Top of Task input

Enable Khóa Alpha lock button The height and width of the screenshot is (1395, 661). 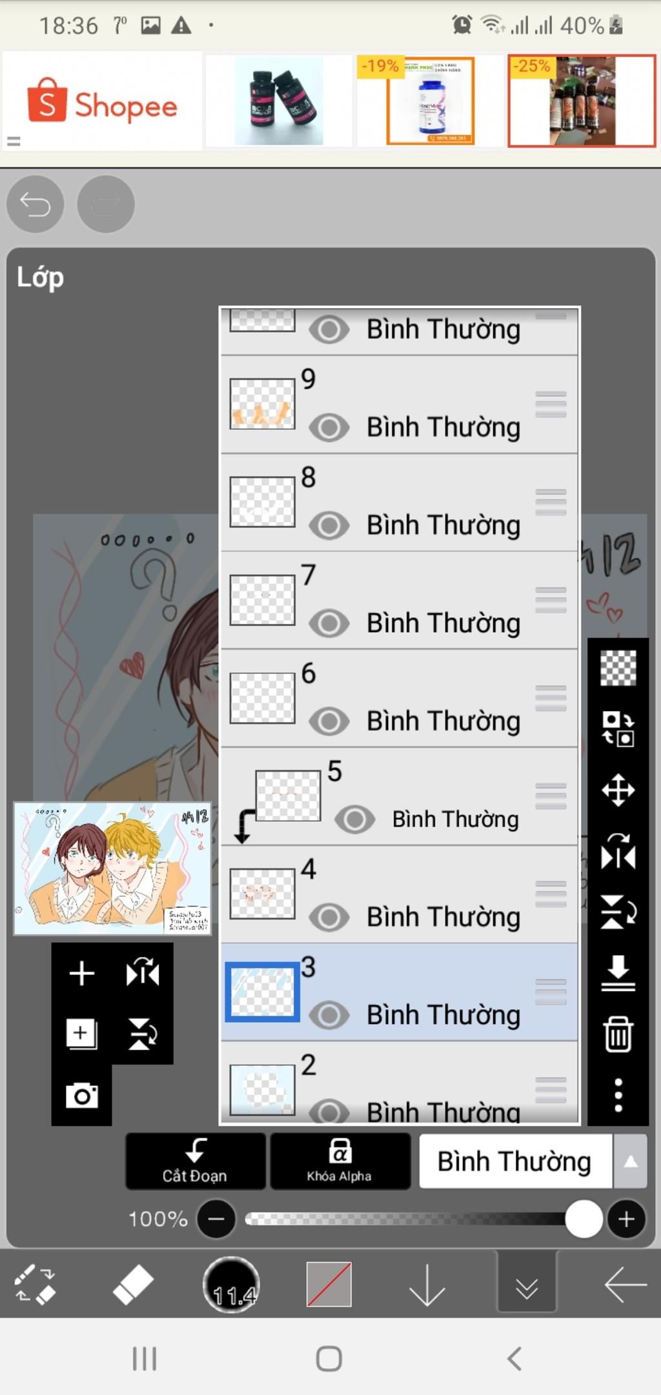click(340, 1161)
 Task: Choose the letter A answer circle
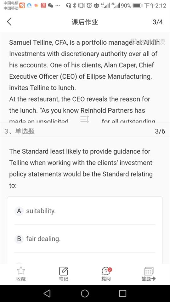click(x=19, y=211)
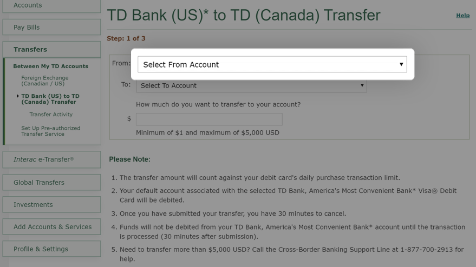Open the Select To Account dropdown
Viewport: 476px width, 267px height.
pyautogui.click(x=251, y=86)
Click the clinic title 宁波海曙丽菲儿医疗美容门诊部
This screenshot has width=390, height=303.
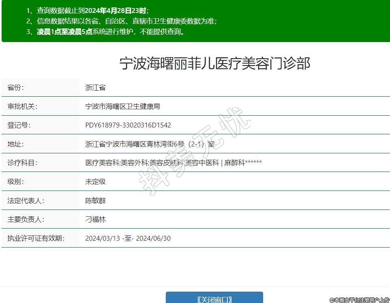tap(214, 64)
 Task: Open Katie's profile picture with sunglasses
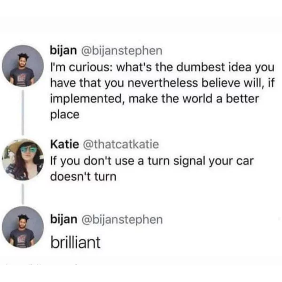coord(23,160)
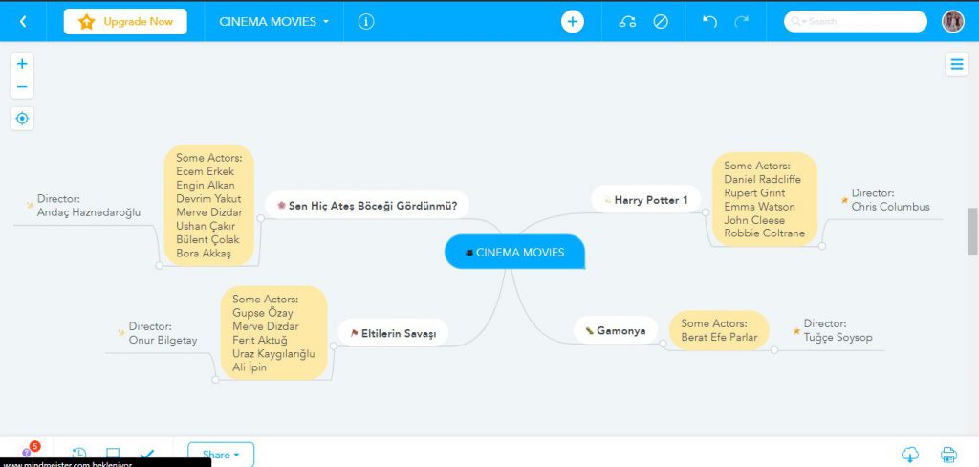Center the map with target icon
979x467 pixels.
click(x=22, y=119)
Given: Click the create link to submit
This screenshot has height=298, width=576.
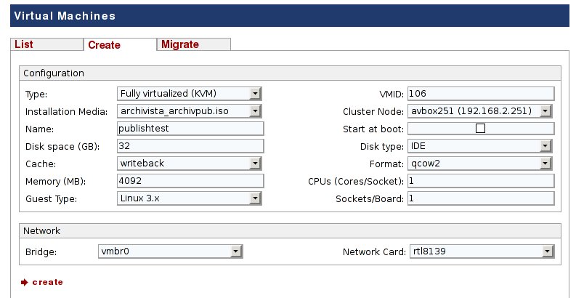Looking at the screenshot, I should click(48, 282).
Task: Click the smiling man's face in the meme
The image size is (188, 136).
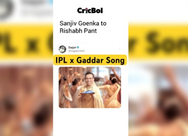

Bottom of Task input

• **Task item**
Begin at the line containing "This screenshot has width=390, height=303." and transcribe exactly every line through the end of the records, both ends included, leaving the pictures out.

• **Exercise result**
This screenshot has width=390, height=303.
tap(214, 64)
 Task: Open Katie's profile picture with sunglasses
coord(23,160)
Center the map with target icon
979x467 pixels.
click(x=22, y=119)
Given: Click the create link to submit
This screenshot has height=298, width=576.
Looking at the screenshot, I should click(48, 282).
Task: Click the smiling man's face in the meme
The image size is (188, 136).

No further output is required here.